The importance of a strong password is also covered by Teal. It may seem obvious but don’t use easy passwords to guess such as your date of birth or family pet. You can make use of tools like 1Password or Lastpass to store your passwords so you don’t forget. Teal also reminds the attendees to not use the same password for everything.
Using a security plugin is also recommended by Teal such as WordFence (which also has inbuilt caching), iThemes security or Sucuri Malware Scanner.
It’s also worth considering a SSL certificate for your site so that the transfer of data is encrypted and secure. It’s also been recently noted as a ranking factor by Google.
Pest Control – Spam Protection
Teal starts of this section of the presentation by reviewing one of the biggest nuisances of WordPress websites – Spam. Akismet is installed by default (it just needs to be activated) and is a plugin created by the makers of WordPress.com so it’s a handy and powerful resource to help block spam.
There are also plugins that add CAPTCHA’s and other tools to help trick spammers that might be useful. Or perhaps consider a commenting plugin such as Disqus.

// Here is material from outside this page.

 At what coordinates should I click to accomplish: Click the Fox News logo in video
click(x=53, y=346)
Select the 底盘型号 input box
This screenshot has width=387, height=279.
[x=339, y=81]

Teal also covered off an introduction to efficiency in her presentation, which is a topic that is also an important SEO ranking factor – website speed.
She referred to some research from Copyblogger which gave a list of reasons as to why you should make your site fast including bounce rate, search ranking, gets people to do what you want easier, see more content in the time you have their attention, happier when they’re not kept waiting and happy people click links.
If you want to check your site’s speed and even identify which parts of your site could be letting you down, Teal recommends checking out sites like WebPagetest.org, Pingdom, Google PageSpeed and GTMetrix.
Teal also recommended using caching plugins such as WP Super Cache, Hyper Cache or W3 Total Cache and when you’re getting lots of traffic it’s worth looking at improving your hosting and investing in a Content Delivery Network (CDN) such as CloudFlare where you can spread the load of static content across different servers.